Well, she had gotten herself down to the beach without their food or their assistance. She was stronger than they all thought. She was filled with the desire for one of them to see her now, standing with her toes dipped into salt water and her eyes so alive with the hum of the ocean's power. She wished they could see her now. Her last thought before she blacked out, falling onto the wet, sandy beach, was that she was stronger and more alive than any of them thought.
Erik
The beach was empty at night. He loved the beach. There was something forbidding about it; something beautiful that he should have not been given the good grace to experience. He never frolicked in the water like children or like the lovers he sometimes spotted from the place where he stayed, just on the edge of the village and the rocky shore. He had to travel some distance to get to the smooth beach, the place where people came every day. His home was off to the right, barely reachable by the deathly sharp and jagged rocks that scattered the beach.

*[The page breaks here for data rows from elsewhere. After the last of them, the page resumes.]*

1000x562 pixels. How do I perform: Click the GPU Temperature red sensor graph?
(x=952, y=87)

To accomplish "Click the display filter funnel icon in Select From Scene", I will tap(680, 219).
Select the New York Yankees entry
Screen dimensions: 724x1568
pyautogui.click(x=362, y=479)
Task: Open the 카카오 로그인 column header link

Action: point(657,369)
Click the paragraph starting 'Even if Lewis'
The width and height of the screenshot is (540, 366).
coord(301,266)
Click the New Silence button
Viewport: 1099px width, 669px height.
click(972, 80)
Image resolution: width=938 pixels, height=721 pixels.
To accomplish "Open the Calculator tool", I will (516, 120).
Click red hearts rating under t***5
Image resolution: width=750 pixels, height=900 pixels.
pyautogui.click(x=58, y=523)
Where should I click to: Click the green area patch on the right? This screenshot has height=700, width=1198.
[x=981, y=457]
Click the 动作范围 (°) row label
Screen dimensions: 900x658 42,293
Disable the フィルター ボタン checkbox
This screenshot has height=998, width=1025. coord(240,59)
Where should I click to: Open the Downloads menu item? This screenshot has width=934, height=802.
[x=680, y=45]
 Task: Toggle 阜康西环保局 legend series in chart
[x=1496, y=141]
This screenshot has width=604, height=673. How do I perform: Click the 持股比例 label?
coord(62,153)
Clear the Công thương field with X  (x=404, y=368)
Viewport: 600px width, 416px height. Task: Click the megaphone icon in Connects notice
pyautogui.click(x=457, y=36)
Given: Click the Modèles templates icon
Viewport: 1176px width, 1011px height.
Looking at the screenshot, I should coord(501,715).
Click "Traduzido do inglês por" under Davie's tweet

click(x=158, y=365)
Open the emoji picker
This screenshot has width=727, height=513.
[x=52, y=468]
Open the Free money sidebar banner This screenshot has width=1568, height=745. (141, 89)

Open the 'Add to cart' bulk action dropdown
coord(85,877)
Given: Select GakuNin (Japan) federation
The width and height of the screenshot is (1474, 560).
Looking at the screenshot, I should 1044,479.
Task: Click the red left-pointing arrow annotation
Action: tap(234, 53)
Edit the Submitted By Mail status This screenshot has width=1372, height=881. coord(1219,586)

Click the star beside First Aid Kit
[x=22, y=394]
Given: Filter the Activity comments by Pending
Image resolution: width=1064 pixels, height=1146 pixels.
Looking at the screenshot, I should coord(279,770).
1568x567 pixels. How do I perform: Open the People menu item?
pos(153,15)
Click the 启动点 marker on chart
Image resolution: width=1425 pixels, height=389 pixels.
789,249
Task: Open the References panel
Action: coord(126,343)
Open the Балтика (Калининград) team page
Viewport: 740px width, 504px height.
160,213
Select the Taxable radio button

It was his at night. Which was just as well as he preferred late night walks to sunshine anyway. On his way down he glanced up at the sanatorium, dimly lit from the inside. A shiver traced his spine unwillingly. Annoyed, he cast it off and continued to study the building's grim façade. The villagers often pretended they couldn't hear the ungodly shrieks that rose from the place on occasion. For being incurably and mentally insane, he suspected every inmate liked to take pride in their screams, knowing they scared the little children down below. Sometimes he wondered if they opened the windows just to scream as if their lungs were about to explode.
Further up on the beach something drew his eye away from the building of destitute and crazed souls. There was a tiny figure tracing her way toward the water's edge. She was taller than an average child, her dress sweeping the sand, but her frame was so deathly thin that he wondered if, perhaps, she was not real. Her spindly arms were bared by the sleeves of the dress shoved back, she struggled to lift up the dress as she placed a stick thin leg out toward the water. Her hair was flowing around her. He watched, mesmerized, as she stood on the edge of the world and water. Her head was thrown back in delight. There was something compromising about the situation. And there was something wrong with such a tiny figure standing alone on a beach late at night.
He watched her fall, her fragile body slamming unforgivingly into the ground. He imagined for a moment that her body was tired and sad that it had not burst into dust upon impact, only further proving that the soul trapped inside had another day to live.